━━ EXCERPTED RECORDS

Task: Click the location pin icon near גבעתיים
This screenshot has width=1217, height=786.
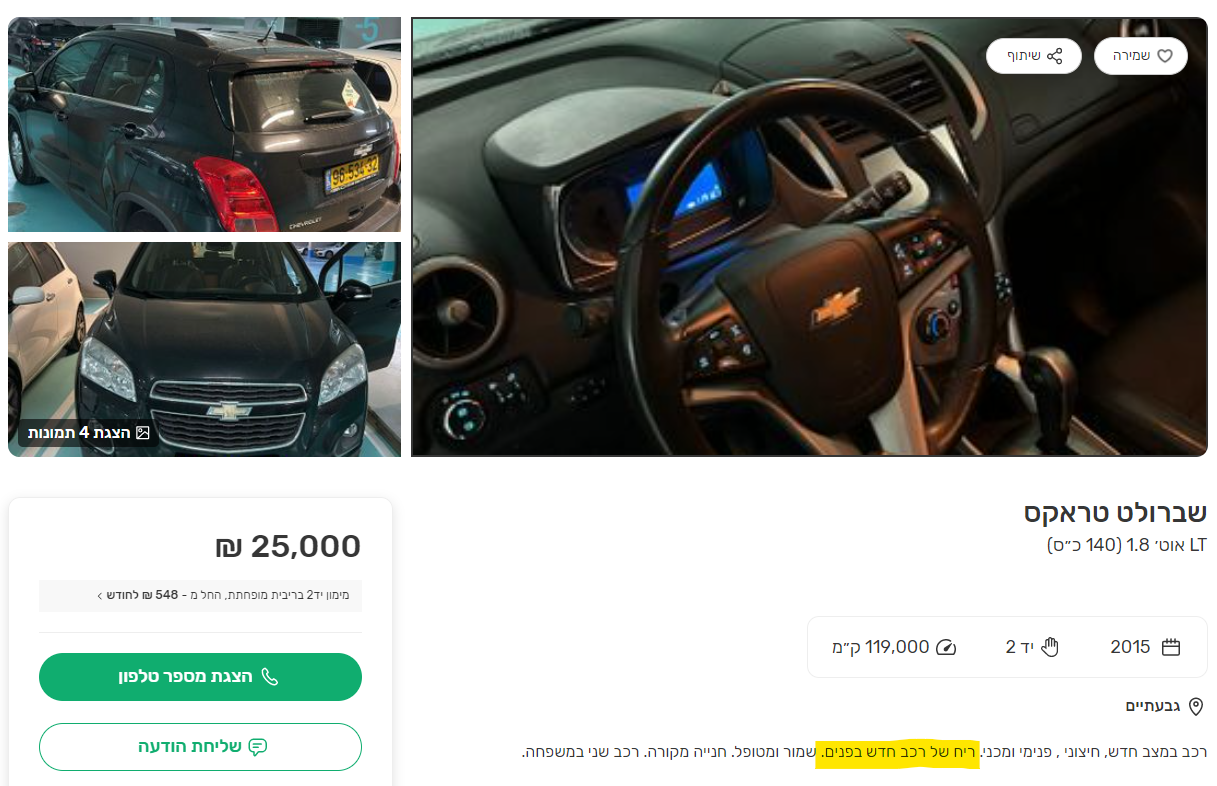Action: point(1196,707)
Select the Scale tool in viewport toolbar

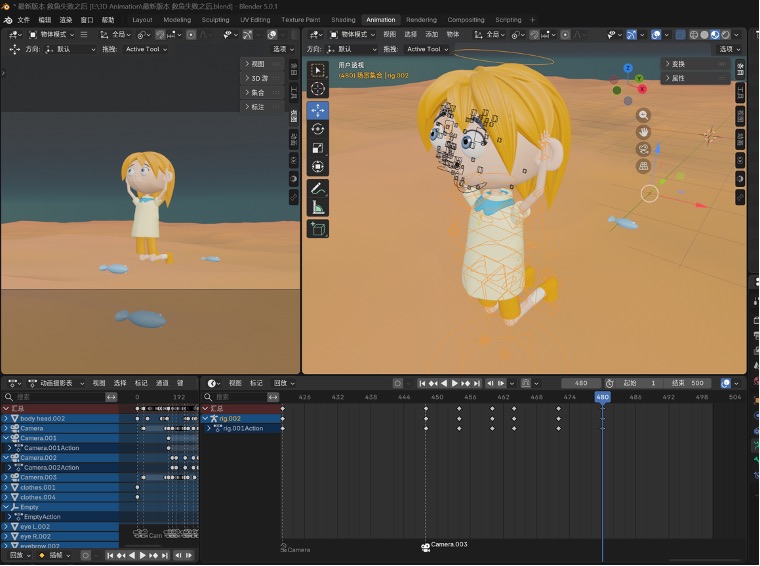[x=317, y=148]
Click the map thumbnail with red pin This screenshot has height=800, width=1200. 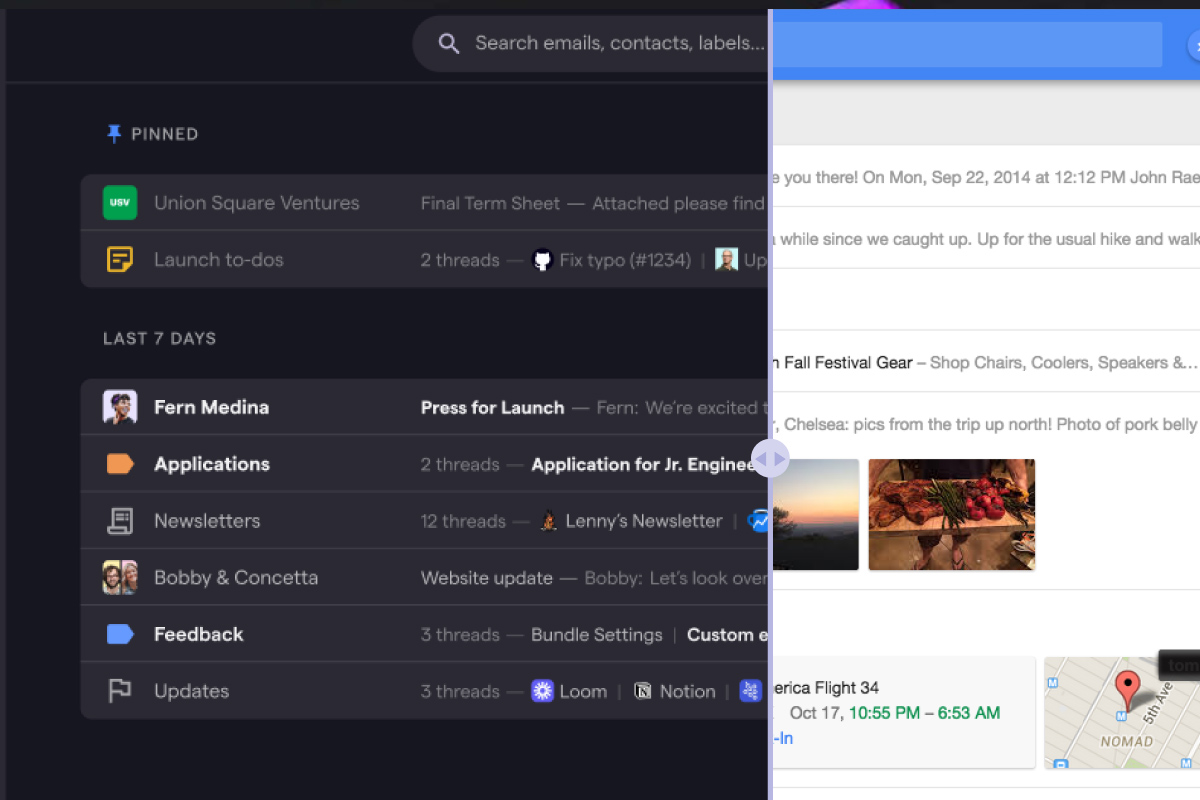(x=1121, y=712)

━━━━

*EXERCISE GOAL*.
Switch "Scale" to "Rotate" in the stretch from the start of the listing through the line containing "[x=317, y=148]", and reproduce that stretch with no other changes. Omit the pictures.

*RESULT BELOW*.
Task: Click the location pin icon near גבעתיים
This screenshot has width=1217, height=786.
Action: point(1196,707)
Select the Rotate tool in viewport toolbar

[x=317, y=148]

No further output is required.